Sometimes when I am down and feeling miserable, I wish that my life would be different. We all do, don’t we? How often have I not thought; imagine if only I had been one of the big stars in the photography world. How would my life not have been then?! If only…
Some time ago, I proposed a photo story for a weekend edition of a major newspaper. It was a story about the drug scene in my hometown, which had changed after a park where drug addicts and dealers had been gathering, was closed down. To my dismay, the proposal was turned down. I had been sure I would get the assignment.
When the idea was rejected, I felt as if my creativity had been belittled and discredited. I started to think what if the former editor who knew me had not just been replaced with a younger yuppie? If only I was a renowned photograph, surely he wouldn’t have turned me down, replaced or not?
Craving for success and acceptance for our creativity is a very human reaction. Nothing wrong with that, necessarily. However, the trap is falling in under us when we don’t see the difference between our creative abilities and the world’s reaction to it. When we don’t get the acceptance we crave, that is when we start to think if only… True creative people, though, don’t use “if only” as an excuse.
Creativity has always been about making the most of what you have. Sometimes creativity thrives when you are having fun, and other times it flourishes when you have your back against the wall. The latter was the case with a young man named Johannes who lived in medieval times.
Johannes was ambitious but short of funding. He got help to make what he called “holy mirrors” for religious pilgrims to buy. When the mirror was held up to a relic, it supposedly captured and reflected the glory of God. However, Johannes business idea flawed, among other factors because a severe flood delayed the pilgrimage until the following year. Johannes didn’t give up after this failure. Living in a wine producing region he was acquainted with the process. Suddenly he saw a different use for the traditional wine press. With a few modifications, he transformed the press from making juice to printing words. In so doing, Johannes Gutenberg had invented the printing press that changed the course of the word. The press was first used to print the bible and thus Gutenberg was able to provide people with a way to experience the glory of God, even if his “holy mirrors” had failed miserably at first.
Creativity is never about wishing things would be better or different or disasters wouldn’t happen to you. Creatives don’t use “if only” as an excuse. “If only” focuses on what might have been. Creatives focus on making the most of the raw materials that they have and under the circumstances that surrounds them. Taking these materials and combining them into something new is where creativity becomes art.
We should never forget that the creative path itself—creating—is what makes photography, or any creative endeavour you may embark on, such a fulfilling undertaking. Too often, we forget this simple truth as our desires for mastery, for recognition or even monetary gain possesses us.
Yes, we all dream of getting worldwide recognition, to become the next Richard Avedon, W. Eugene Smith or Ansel Adams.
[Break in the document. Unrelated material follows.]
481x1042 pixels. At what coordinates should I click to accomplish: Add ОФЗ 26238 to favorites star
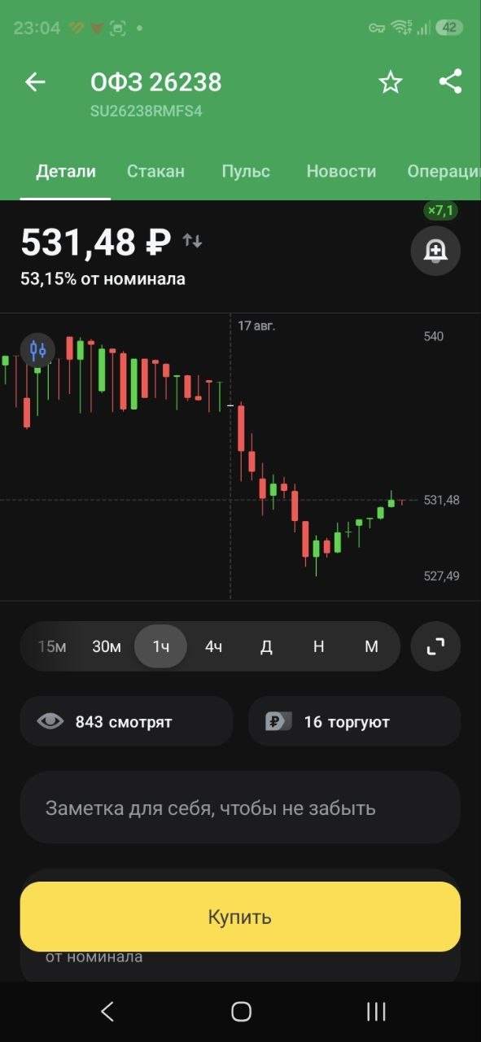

However, do not let this desire get in the way of your photography. Enjoy the process, move down the creative path with open senses and an open mind, breath, live, be one with your art, and do not get caught up with desires that may well turn you away from the path. And don’t use “if only” as an excuse.
I reworked my story proposal of the drug scene, sent it to a different magazine where it finally got accepted. These days a new issue of the magazine is out, with my story spread over 14 pages.
Facts about the photo: The photo was taken a Panasonic Lumix LX-100 with the lens set at 10.9 mm (the equivalent of a 24 mm for a full format canera). Shutter speed: 1/60 s. Aperture: f/1.7. The photo was processed in Lightroom and Photoshop.